After the union of Banat with Romania, the Romanian Girls' High School began to function in the same building. The courses were opened on 15 October 1919 by Ioan Fodor, a Romanian language teacher who came from Blaj, appointed principal. In 1919–1920, the Romanian Girls' High School operated with only five classes and 136 students. Due to a lack of higher education teachers who could teach high school subjects in Romanian, teachers from the Old Kingdom were hired. Right from the first year of operation, at the unanimous request of the teaching staff, the Education Minister decided that the institution should be called the Carmen Sylva Girls' High School.

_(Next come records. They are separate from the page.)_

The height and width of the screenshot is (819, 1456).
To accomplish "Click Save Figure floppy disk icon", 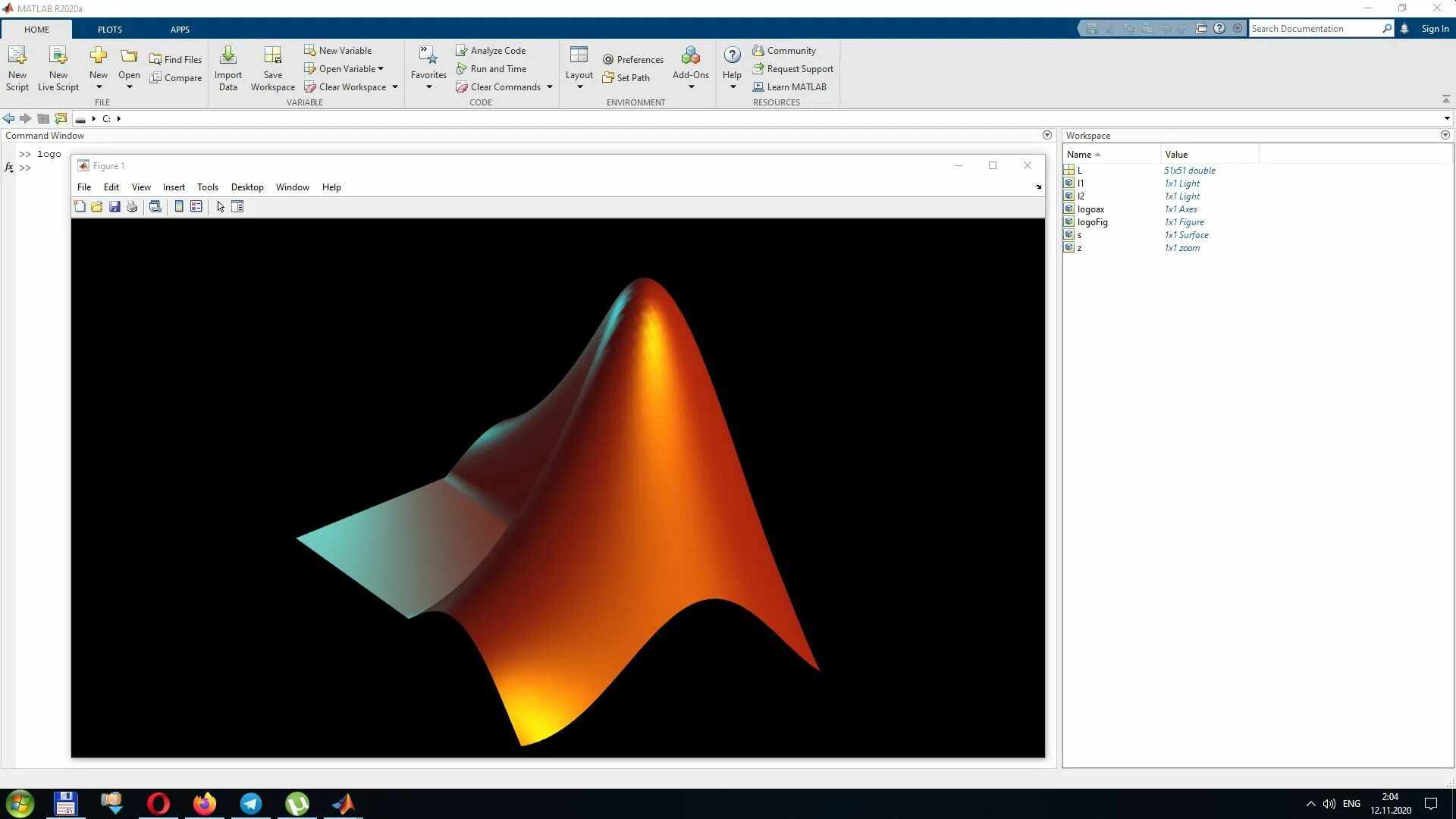I will point(115,207).
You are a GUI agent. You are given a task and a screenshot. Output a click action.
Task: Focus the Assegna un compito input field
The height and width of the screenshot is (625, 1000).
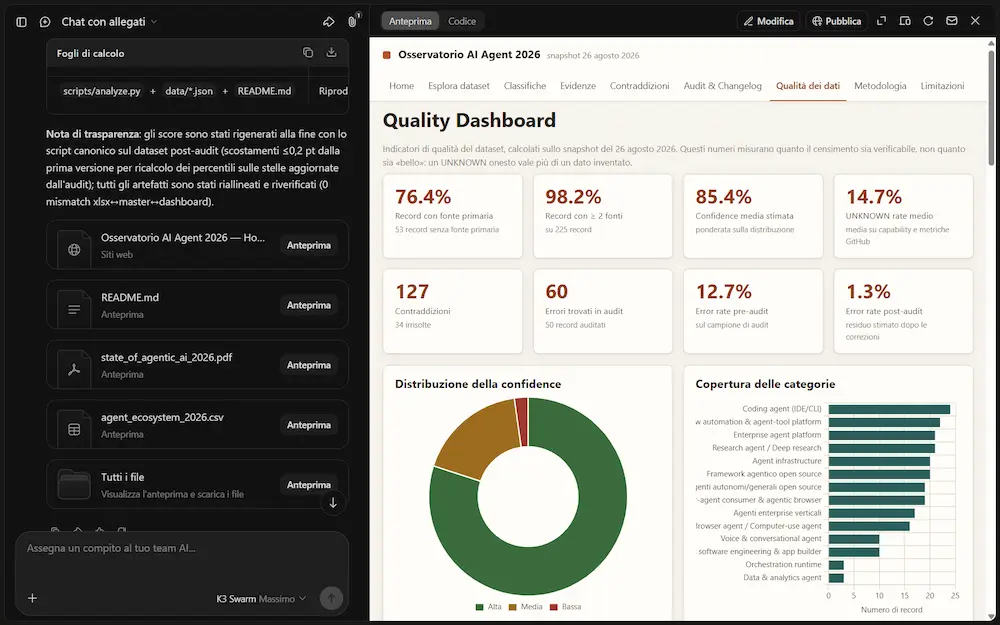(182, 548)
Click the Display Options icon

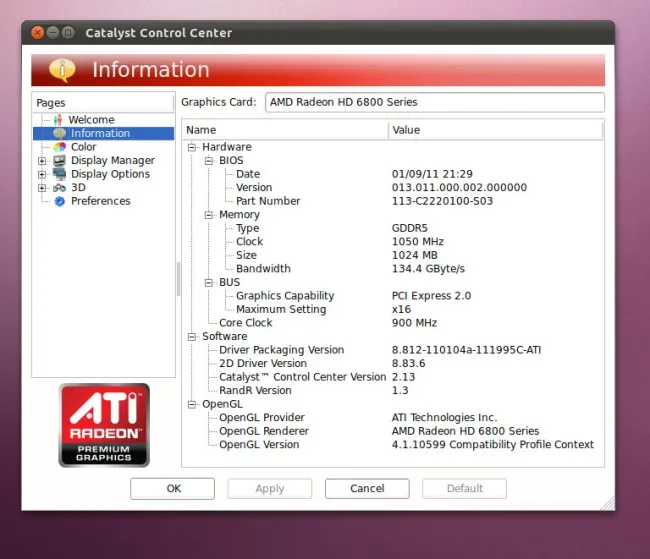(59, 174)
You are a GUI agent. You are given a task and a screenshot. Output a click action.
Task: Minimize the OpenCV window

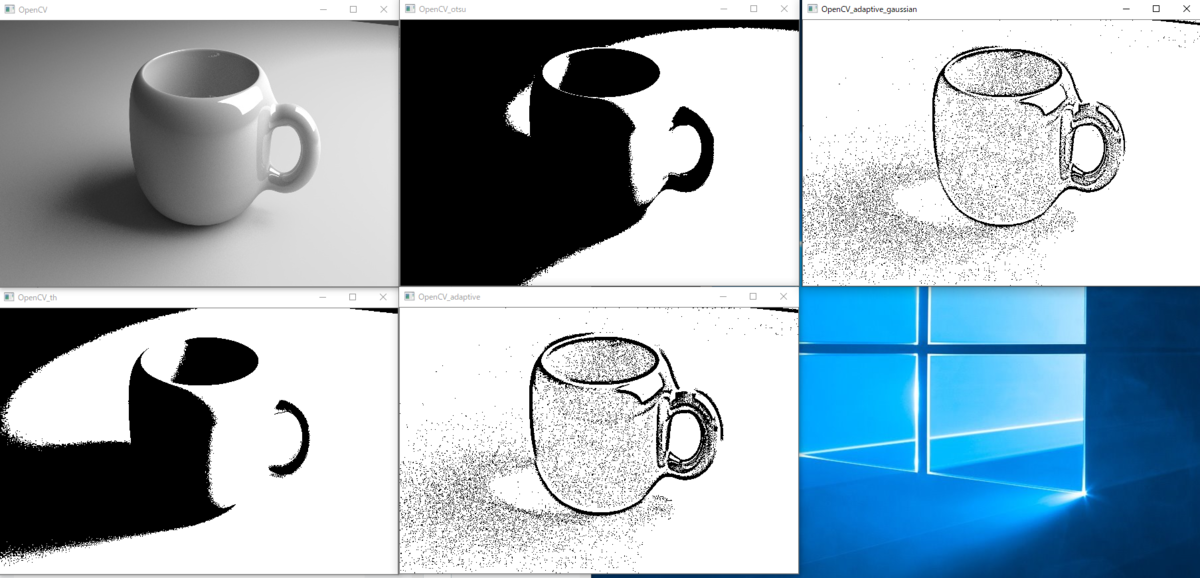[321, 9]
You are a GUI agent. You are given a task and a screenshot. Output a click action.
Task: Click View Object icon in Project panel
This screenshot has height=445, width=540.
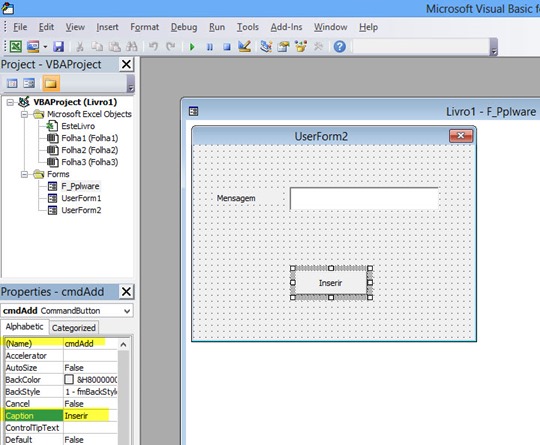29,83
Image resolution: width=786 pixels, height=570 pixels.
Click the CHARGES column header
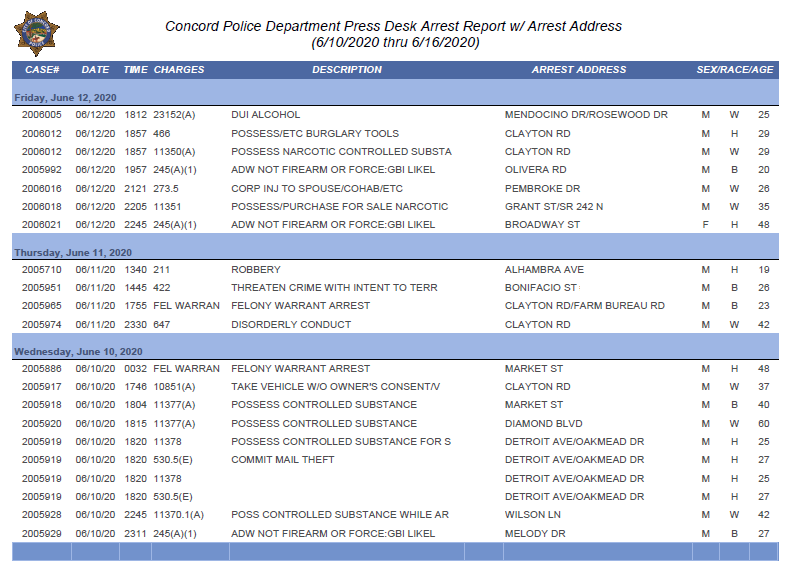click(x=179, y=70)
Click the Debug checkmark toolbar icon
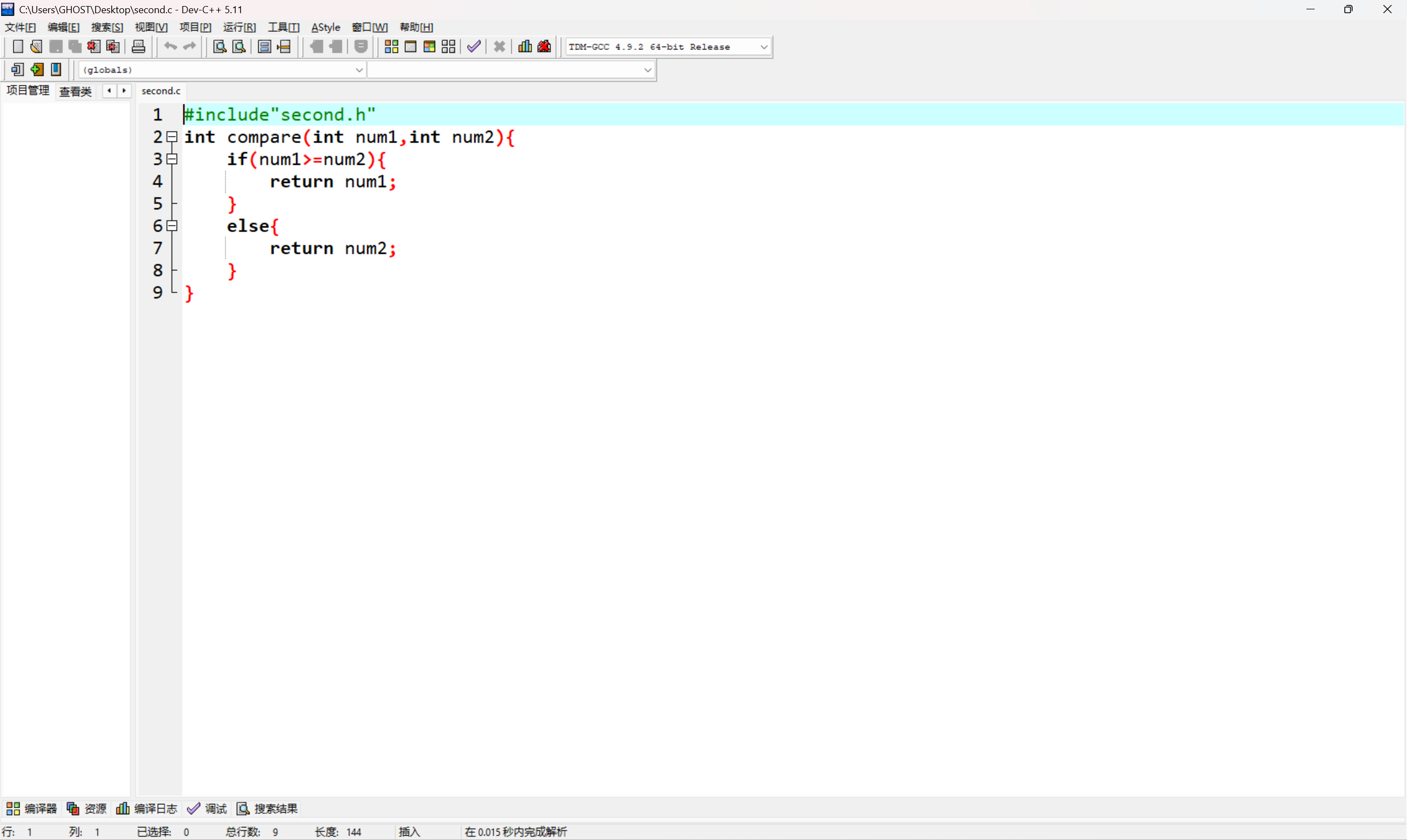Image resolution: width=1407 pixels, height=840 pixels. pos(474,46)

In 1929, the high school assimilated the girls' middle school in the city. Many other spaces and schools are being built in this decade. Between 1941 and 1944 the building was used as a hospital by the Romanian army, and between 1944 and 1946 by the Soviet army. The courses are held in various other places. In 1948 the name of the school changed to the Girls' High School, until 1955. In that year, it becomes the Middle School no. 3, and the classes become mixed. In March 1957, the school was named after 1848 revolutionary Eftimie Murgu. During this period, in addition to the high school courses, the Textile Technical High School and the Mixed Commercial Vocational School also operated in the building. The lithography also functioned here, and in the wing of the boarding school functioned the ICPPD and the Camp Administration.

Since 1969, ninth grade and post-secondary classes with a pedagogical profile have been built for the specializations of teacher and educator. It was not until 2002 that the high school was renamed Carmen Sylva. It got its current name in 2018.